I’m sure many are working furiously to fix the website problems. Things may work out in the end, as they did in Massachusetts and with Medicare D, after early choppy waters. But competence also requires confidence. Confidence requires extreme candor from the top. Stop trying to sell a product people cannot easily buy. Explain why this happened, and who has taken responsibility. Fire them. Apologize. Be totally forthright about everything you know. Explain the plan to fix it – clearly. Reiterate the core goals of the law – with an emphasis on its many popular aspects. If some kind of delay is needed, say so now. Don’t stumble back into it later. Or do it in embarrassing half-ass stages.

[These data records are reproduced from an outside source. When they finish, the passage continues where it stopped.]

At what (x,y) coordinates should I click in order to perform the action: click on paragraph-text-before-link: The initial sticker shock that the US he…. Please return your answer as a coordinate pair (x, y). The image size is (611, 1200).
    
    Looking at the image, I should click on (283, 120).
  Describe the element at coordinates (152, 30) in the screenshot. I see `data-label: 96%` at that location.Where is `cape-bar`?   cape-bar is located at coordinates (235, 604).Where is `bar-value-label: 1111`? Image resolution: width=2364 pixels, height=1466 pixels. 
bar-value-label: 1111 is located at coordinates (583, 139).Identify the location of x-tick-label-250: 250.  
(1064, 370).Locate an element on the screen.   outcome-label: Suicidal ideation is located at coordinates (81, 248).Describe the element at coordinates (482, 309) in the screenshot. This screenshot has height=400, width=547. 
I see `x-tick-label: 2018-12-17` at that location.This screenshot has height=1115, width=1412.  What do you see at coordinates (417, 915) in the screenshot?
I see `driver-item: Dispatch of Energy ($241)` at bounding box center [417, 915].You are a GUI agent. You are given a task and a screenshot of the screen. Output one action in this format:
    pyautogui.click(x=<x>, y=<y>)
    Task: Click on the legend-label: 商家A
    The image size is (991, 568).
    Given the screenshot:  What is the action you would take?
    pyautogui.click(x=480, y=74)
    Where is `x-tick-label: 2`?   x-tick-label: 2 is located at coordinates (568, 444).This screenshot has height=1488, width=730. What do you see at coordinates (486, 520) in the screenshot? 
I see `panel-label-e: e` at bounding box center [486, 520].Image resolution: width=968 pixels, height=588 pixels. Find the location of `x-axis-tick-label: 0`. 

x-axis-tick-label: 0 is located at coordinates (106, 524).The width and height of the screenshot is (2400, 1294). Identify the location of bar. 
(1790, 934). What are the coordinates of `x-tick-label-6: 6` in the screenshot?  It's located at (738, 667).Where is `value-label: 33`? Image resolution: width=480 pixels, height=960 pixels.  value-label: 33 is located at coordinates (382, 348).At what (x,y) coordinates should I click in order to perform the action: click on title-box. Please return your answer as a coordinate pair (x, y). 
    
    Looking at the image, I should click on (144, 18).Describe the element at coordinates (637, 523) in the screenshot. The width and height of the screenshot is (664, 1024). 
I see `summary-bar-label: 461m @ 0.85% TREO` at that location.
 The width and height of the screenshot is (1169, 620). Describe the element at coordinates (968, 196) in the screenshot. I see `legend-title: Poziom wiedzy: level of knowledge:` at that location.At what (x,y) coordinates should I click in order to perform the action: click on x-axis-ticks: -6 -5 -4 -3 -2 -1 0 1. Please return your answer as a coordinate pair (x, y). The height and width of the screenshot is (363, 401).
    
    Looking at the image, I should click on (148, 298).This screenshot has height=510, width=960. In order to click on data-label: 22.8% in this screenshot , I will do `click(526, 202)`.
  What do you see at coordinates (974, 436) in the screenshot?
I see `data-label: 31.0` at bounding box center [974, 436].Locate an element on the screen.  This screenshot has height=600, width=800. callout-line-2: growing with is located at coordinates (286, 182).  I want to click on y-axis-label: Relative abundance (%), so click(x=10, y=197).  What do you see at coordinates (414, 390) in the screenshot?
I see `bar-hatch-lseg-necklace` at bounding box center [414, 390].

This is basic public relations. It should be reflexive for a president who told us he would admit error when he has screwed up, unlike his predecessor. Instead, we have defensive acknowledgments of the bleeding obvious, and a drip-drip-drip of bad news leaking from congressional hearings and reporters. At this point, the president is behind the ball. He needs to get ahead of it – and fast. Or he will begin to look like George W Bush spinning his Iraq fiasco. Unlike Bush, Obama has many supporters prepared to confront and criticize him publicly, which is a help. The president now needs to rise to this occasion or have his own singular policy choice, like Bush’s, become a synonym for government incompetence. Confess, Mr President. Americans forgive failures explained forthrightly. They rightly never forgive those who cannot plainly and clearly admit error and take responsibility.